Peaux noires et maillots bleus : commentaires
Je partage totalement leur analyse et souscrit à leur conclusion, qui rejoint le questionnement de la fin de mon billet précédent, sans toutefois entériner leur jugement sur M. Frêche, que je considère pour ma part comme un dangereux maladroit plutôt que comme un raciste convaincu.
Que disent MM. Boli et Ndiaye ?
Il est vrai qu'il existe de nombreux sportifs noirs dans des sports en vue, et qu'ils sont même majoritaires dans notre équipe nationale de football. Ce n'est pas être raciste que de le dire. La constatation faite, et admise, il faut l'expliquer.
Merci messieurs de me rejoindre sur ce constat.
Depuis l'entre-deux-guerres, la composition des équipes nationales de football a épousé l'histoire des migrations
[...]L'apport des ressortissants d'Afrique noire francophone dans la génération actuelle des équipes de France est net. [...]La forte présence de joueurs noirs sous le maillot bleu est donc liée aux vagues migratoires des quarante dernières années, en provenance de l'ancien empire colonial.

========================================================================

**Consigne:**
Extrayez mot pour mot, du texte sur les joueurs noirs de l'équipe de France, le passage qui va de « Peaux noires et » jusqu'à « sur ce constat. ».

========================================================================

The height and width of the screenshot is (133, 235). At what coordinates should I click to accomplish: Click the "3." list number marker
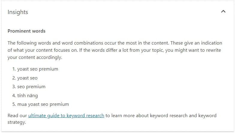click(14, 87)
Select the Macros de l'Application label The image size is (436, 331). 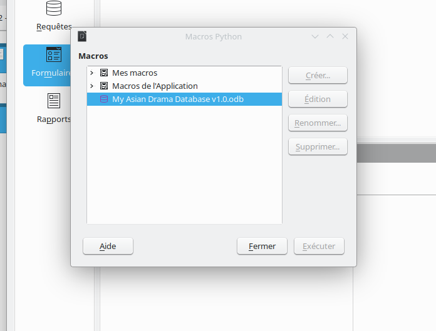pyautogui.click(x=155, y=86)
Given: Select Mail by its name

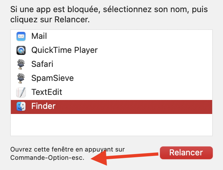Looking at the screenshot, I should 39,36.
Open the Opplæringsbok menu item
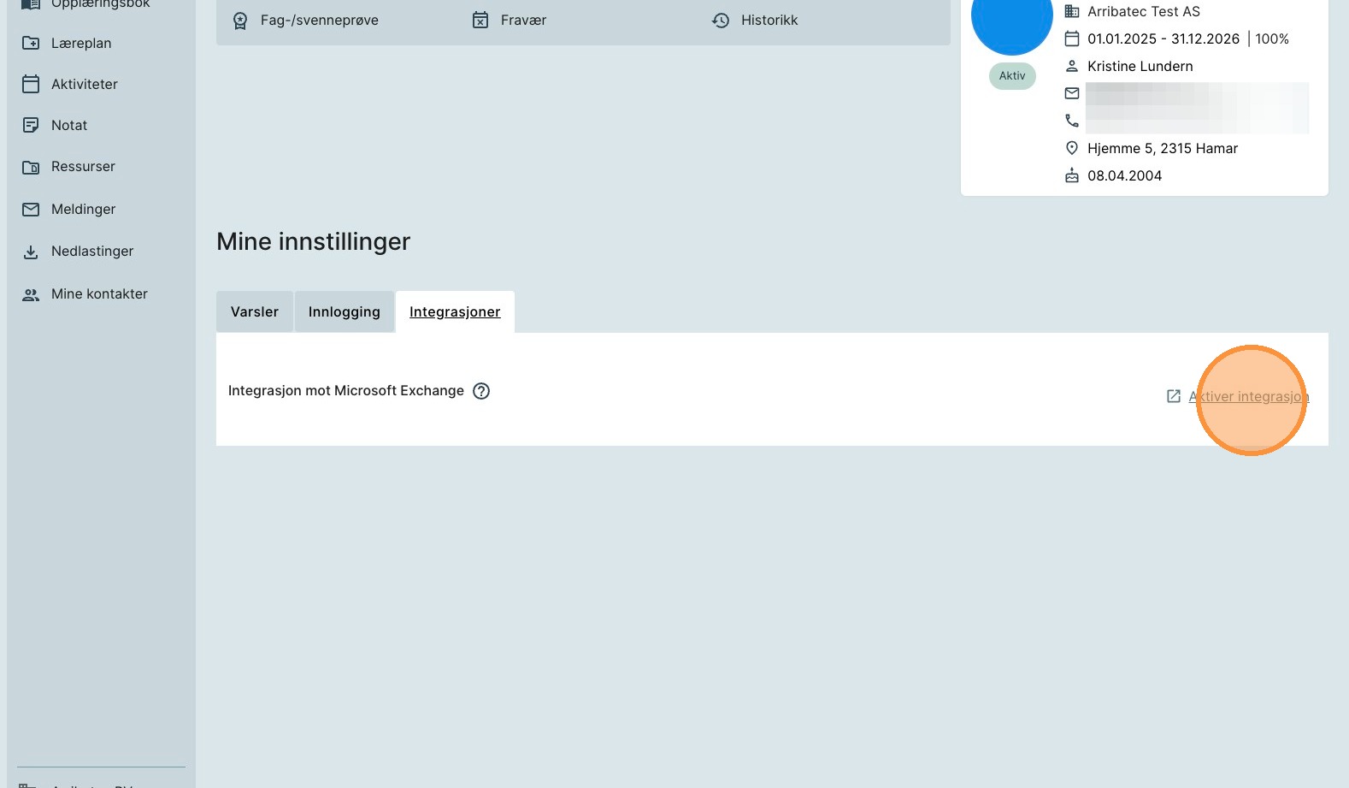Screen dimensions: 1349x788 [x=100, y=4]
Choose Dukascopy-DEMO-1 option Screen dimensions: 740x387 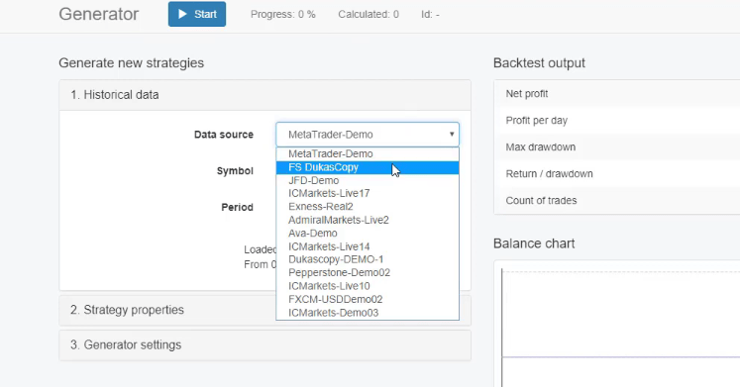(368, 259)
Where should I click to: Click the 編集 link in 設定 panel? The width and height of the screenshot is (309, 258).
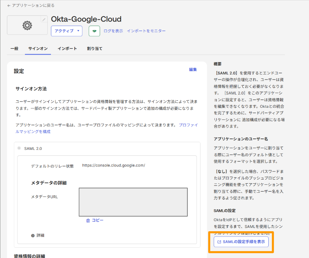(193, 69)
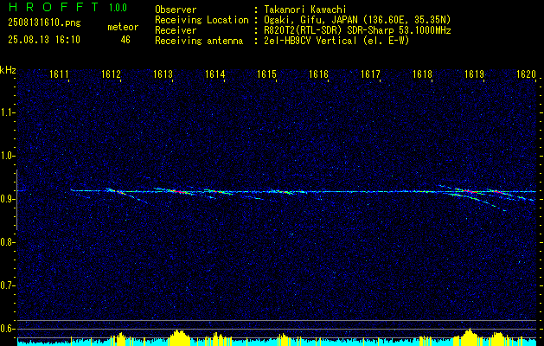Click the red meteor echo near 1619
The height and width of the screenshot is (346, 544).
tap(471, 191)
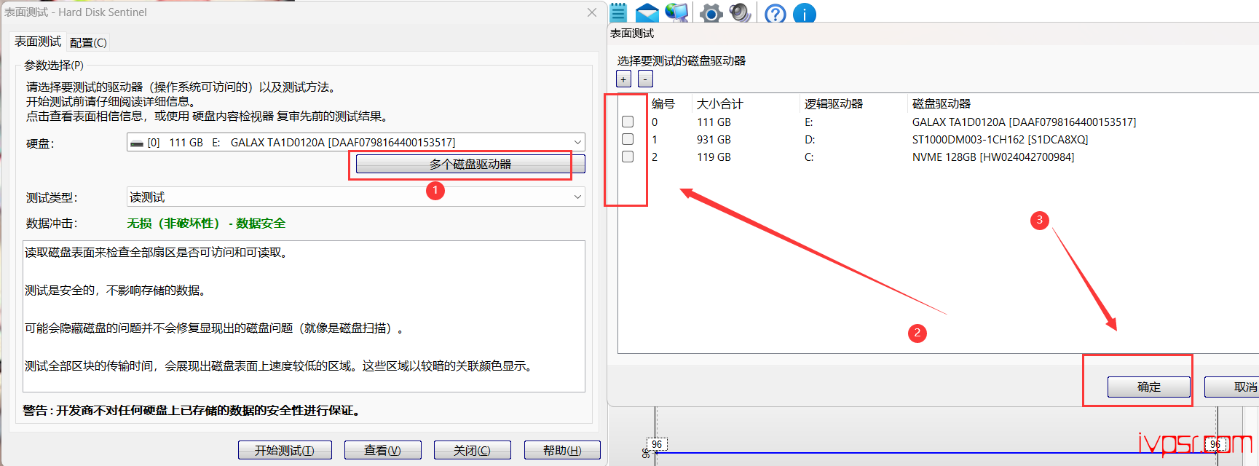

========================================================================

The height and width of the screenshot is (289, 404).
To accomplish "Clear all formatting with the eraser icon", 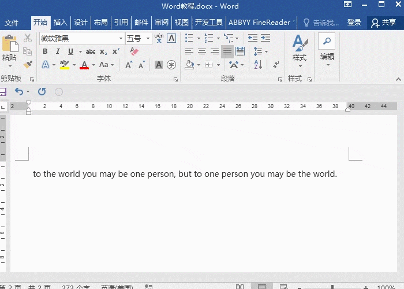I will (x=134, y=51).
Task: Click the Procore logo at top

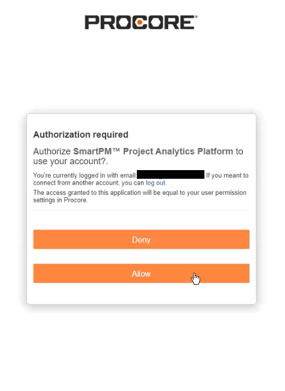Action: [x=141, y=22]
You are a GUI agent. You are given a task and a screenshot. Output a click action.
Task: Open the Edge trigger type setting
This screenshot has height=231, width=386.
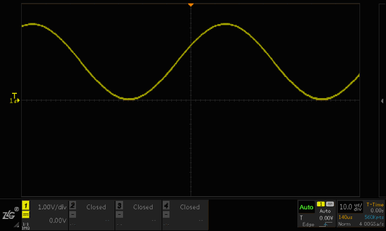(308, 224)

========================================================================

**Réponse:**
Peaux noires et maillots bleus : commentaires
Je partage totalement leur analyse et souscrit à leur conclusion, qui rejoint le questionnement de la fin de mon billet précédent, sans toutefois entériner leur jugement sur M. Frêche, que je considère pour ma part comme un dangereux maladroit plutôt que comme un raciste convaincu.
Que disent MM. Boli et Ndiaye ?
Il est vrai qu'il existe de nombreux sportifs noirs dans des sports en vue, et qu'ils sont même majoritaires dans notre équipe nationale de football. Ce n'est pas être raciste que de le dire. La constatation faite, et admise, il faut l'expliquer.
Merci messieurs de me rejoindre sur ce constat.